Le bus gratuit a le ticket
dans l’hebdo N° 1032-1033 Acheter ce numéro
Rendre gratuits les transports en commun ! La promesse a fleuri dans plusieurs villes de France lors des municipales de mars dernier. Certaines sont déjà passées à l’acte, rejoignant des expériences pionnières. Une douzaine d’agglomérations offrent actuellement un accès gratuit à leur réseau de bus. Celle d’Aubagne, avec 93 000 habitants, est la plus importante. La ville de Châteauroux (73 000 habitants), passée à la gratuité en 2002, est souvent montrée en exemple, mais l’ancêtre, c’est Compiègne, qui a supprimé la billetterie dès 1975. Ont suivi Colomiers, Issoudun, Mayenne, Vitré, Gap.
Un pari financier ? Oui, mais très modéré, contrairement à une idée reçue : la billetterie ne couvre qu’une petite fraction du budget des transports. À peine 9 % à Aubagne ! La diminution des charges (distribution, contrôle, etc.) couvre une partie du manque à gagner. L’équilibre serait atteint avec l’augmentation (automatique) du « Versement transport » des entreprises. En revanche, dans les villes de taille supérieure, la couverture plus importante des coûts par la billetterie (jusqu’à 25 %) rend la tentation de la gratuité plus périlleuse.
Effet principal de l’accès libre : il dope la fréquentation des bus. « Ce qui est un objectif sain de rentabilisation des investissements publics » , relève Olivier Louchard, du Réseau action climat. À Châteauroux, le nombre de voyages annuels par habitant est passé de 22 à 47.
De l’action sociale ? Autre idée reçue. À Châteauroux, il s’agissait d’abord de revitaliser le centre-ville. De même, la gratuité est rarement présentée comme une mesure écologique pour favoriser les transports en commun. Encore faudrait-il agir sur la part de la voiture dans les déplacements, à peine passée de 70 à 69 % à Châteauroux.
Et puis la gratuité peut devenir contre-productive, craint Jean Sivardière, à la Fédération nationale des associations d’usagers de transports (Fnaut) : « Le manque à gagner peut induire une restriction des investissements dans l’extension des réseaux, la fréquence des passages, etc. »
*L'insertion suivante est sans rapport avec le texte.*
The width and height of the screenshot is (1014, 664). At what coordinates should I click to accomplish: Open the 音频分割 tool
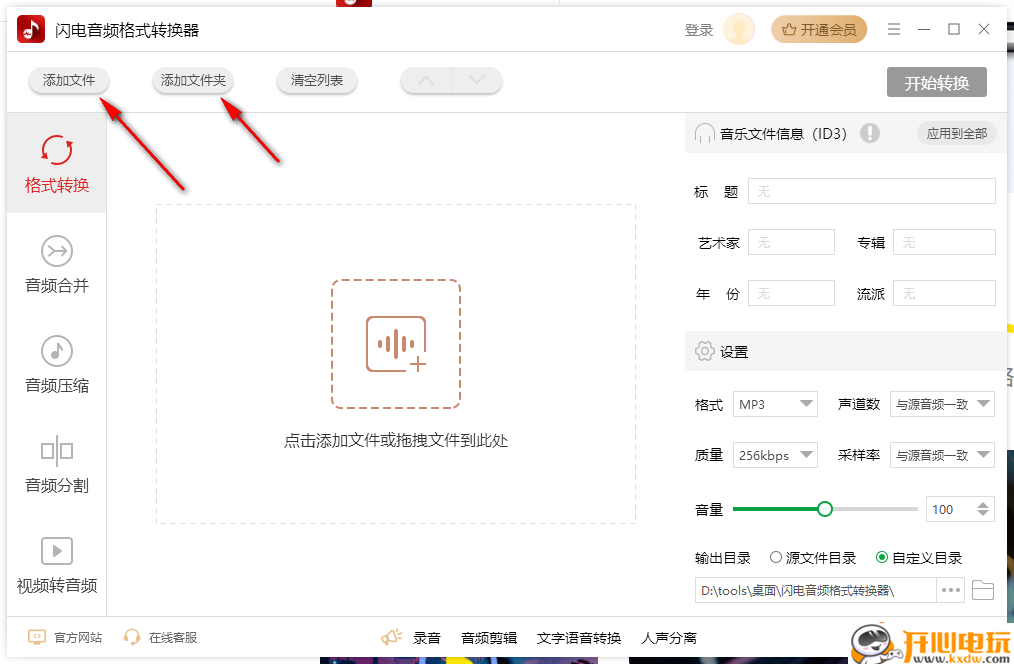56,465
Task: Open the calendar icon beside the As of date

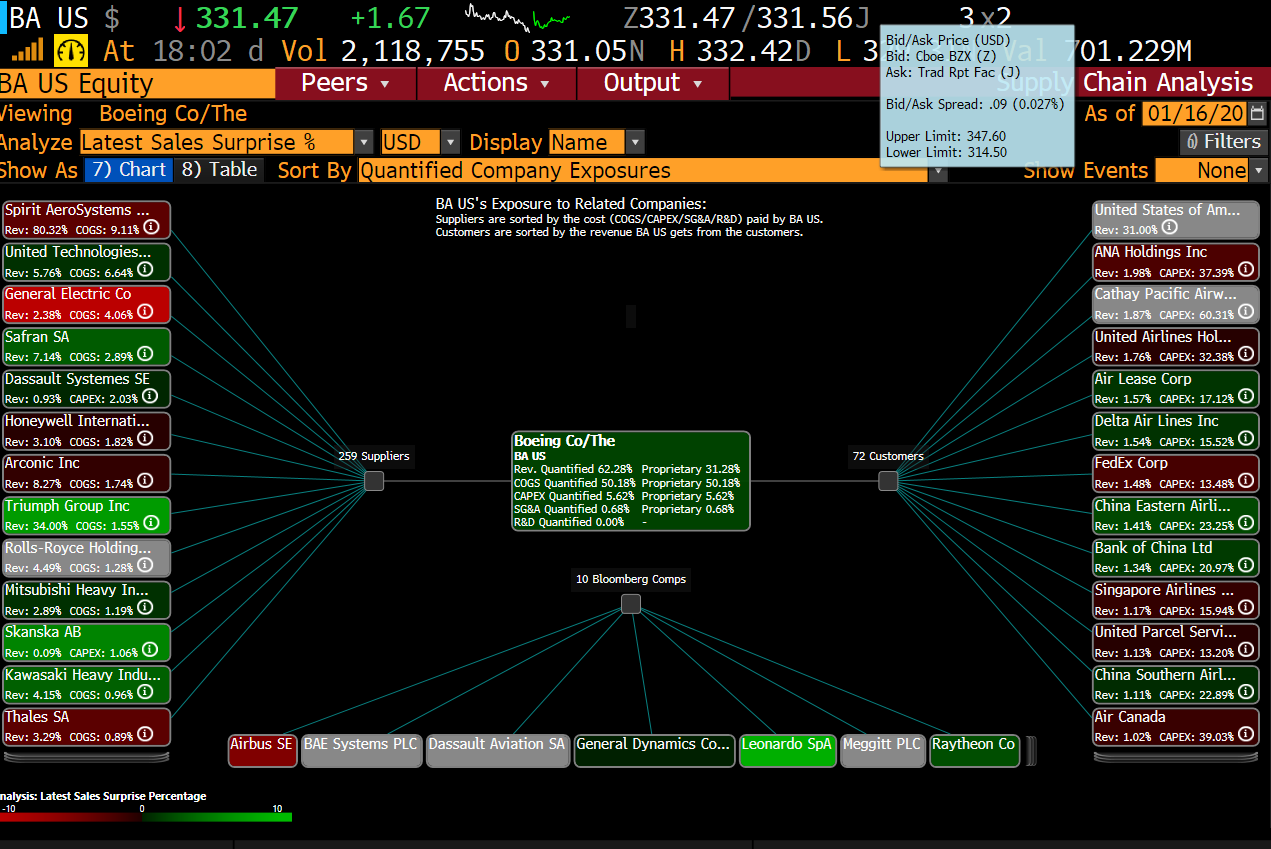Action: 1257,114
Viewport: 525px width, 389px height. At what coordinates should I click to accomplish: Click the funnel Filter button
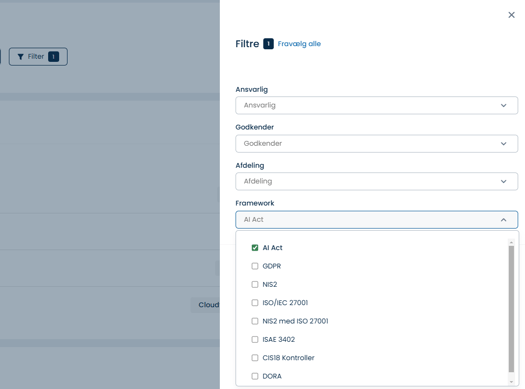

La gratuité des trajets reste donc souvent un simple levier de gestion, parfois réduit au gadget. La percée politique, il faut aller la chercher en Belgique, dans la ville de Hasselt (70 000 habitants). La gratuité des bus, votée il y a onze ans, a été mise au service d’un vrai projet de mobilité urbaine fondé sur un développement considérable du réseau : 2 lignes et 8 bus en 1997, 11 lignes et 46 bus en 2007, et une multiplication par 12 du trafic voyageurs.